Sorry, overlooked your previous post. <..> If this is a buildup, this should be caused by the hydrophobic material that holds your analytes. (You may want to consider SPE or extraction sample preparation procedure). I am curious if your peak shapes are changing with the retention time change.

[skunked_once]

If a picture is worth a thousand words, a chromatogram is worth a few. Here are the two runs about which I am posting.


[url][/url]


There doesn't seem to be any change in peak shape, just a retention time increase.
The chromatogram in black is the first run and the one in blue is run #7.

[mbreslav]

Let's put a new guard column insert, and see what happens.

[skunked_once]

Let's put a new guard column insert, and see what happens.
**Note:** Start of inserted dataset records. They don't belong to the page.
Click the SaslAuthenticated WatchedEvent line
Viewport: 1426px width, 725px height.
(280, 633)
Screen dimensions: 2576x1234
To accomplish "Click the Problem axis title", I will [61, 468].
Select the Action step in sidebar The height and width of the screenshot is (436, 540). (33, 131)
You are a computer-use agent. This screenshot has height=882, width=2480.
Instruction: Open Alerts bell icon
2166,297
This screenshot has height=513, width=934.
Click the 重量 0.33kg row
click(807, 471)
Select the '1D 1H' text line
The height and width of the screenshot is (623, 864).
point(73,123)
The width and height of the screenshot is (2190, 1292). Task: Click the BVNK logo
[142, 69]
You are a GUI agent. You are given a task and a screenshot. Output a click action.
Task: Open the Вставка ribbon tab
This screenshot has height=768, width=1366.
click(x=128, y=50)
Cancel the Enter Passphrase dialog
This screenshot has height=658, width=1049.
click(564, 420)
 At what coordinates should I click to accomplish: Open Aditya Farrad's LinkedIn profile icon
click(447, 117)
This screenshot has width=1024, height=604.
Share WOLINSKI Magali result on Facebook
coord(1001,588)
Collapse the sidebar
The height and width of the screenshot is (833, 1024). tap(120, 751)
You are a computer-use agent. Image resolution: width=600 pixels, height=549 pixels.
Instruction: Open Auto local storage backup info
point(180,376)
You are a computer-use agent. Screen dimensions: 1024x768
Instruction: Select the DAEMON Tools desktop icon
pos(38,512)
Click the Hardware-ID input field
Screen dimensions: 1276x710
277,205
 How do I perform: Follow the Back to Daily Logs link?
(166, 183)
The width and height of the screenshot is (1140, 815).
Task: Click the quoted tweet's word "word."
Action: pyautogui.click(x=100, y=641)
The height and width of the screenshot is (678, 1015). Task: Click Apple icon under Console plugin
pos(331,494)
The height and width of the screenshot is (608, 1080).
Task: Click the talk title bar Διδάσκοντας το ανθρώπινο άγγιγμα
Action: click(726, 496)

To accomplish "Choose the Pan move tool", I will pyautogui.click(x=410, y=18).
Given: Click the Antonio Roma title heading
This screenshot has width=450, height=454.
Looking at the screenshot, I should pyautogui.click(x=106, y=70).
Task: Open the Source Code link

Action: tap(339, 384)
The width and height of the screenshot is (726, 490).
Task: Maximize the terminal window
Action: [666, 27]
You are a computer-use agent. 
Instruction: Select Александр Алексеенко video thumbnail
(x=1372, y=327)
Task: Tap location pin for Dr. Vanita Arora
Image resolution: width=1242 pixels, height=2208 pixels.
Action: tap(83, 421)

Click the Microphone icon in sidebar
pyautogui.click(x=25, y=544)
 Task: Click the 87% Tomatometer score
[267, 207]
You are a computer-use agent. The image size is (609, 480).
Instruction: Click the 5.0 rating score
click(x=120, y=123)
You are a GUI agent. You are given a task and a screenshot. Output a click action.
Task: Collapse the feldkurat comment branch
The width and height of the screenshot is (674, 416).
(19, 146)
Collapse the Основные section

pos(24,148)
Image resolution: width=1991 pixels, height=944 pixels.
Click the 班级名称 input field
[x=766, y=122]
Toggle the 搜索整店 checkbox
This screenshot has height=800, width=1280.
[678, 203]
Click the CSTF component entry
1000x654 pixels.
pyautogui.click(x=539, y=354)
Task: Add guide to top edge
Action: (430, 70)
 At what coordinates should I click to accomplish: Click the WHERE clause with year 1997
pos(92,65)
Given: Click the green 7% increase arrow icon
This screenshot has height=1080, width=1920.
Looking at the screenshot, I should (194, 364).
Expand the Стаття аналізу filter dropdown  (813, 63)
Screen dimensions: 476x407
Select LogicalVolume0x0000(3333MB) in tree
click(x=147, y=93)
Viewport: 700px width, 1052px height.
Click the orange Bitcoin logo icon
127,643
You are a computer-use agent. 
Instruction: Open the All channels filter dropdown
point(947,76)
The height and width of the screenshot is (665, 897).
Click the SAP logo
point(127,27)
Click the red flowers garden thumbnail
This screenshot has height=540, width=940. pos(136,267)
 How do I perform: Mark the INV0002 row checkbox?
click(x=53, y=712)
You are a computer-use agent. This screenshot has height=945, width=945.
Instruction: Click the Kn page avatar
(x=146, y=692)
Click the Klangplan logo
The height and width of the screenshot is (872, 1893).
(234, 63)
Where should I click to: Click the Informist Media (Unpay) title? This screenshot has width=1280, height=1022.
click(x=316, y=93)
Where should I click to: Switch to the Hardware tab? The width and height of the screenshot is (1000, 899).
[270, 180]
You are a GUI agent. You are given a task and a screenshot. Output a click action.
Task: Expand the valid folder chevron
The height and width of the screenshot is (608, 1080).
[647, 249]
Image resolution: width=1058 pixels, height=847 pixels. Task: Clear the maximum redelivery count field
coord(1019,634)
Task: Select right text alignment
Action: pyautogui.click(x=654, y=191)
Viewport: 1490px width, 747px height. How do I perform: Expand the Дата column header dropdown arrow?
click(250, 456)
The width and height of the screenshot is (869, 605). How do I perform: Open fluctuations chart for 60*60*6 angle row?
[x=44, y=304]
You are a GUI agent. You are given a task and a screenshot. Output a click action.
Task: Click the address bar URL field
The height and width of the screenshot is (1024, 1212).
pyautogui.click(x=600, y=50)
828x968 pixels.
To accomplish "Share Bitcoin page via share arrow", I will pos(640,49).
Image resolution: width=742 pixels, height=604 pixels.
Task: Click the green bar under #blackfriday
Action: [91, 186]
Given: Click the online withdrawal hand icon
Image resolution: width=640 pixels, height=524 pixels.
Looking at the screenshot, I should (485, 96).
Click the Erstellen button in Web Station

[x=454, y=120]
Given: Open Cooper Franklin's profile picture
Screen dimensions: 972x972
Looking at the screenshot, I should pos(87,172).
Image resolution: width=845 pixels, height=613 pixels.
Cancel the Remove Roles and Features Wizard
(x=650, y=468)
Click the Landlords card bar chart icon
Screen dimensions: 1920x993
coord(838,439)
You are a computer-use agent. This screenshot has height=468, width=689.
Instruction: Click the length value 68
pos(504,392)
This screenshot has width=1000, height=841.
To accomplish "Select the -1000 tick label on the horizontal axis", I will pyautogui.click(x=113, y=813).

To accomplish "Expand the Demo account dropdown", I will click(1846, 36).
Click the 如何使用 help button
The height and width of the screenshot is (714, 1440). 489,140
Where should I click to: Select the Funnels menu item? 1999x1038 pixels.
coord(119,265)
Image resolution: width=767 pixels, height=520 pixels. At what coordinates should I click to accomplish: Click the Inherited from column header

I've replaced the guard column in earlier sample sets and the same thing always happens. Retention times are normal with a fresh guard column and normal pressure but as pressure increases with more sample injections, the retention time start to increase.

[tom jupille]

Looking at those chromatograms, the percentage change in retention time is different for different peaks. That eliminates flow as a culprit (confirming what you found when you measured the flow) and points the finger at chemistry. You're seeing the same problem with premix vs on-line mixing of the mobile phase, so that pretty much eliminates proportioning problems. To borrow from Sherlock Holmes ". . . when you have eliminated the impossible, whatever remains, however improbable, must be the truth.". That leaves CRUD building up on the guard cartridge. I can think of three possible solutions:
- change the guard frequently
- change the sample prep to get rid of more CRUD
- use a switching valve to backwash the guard after each run.

[mbreslav]

You can also develop procedure where you inject your standards mixture as a system suit before, in between samples, and at the end of your samples sequence.

[skunked_once]

Thank you all for your comments. I have completed the analysis of these samples for the time being but will work with your suggestions if/when I run these samples again. Results of success and/or failures will be reported at that time.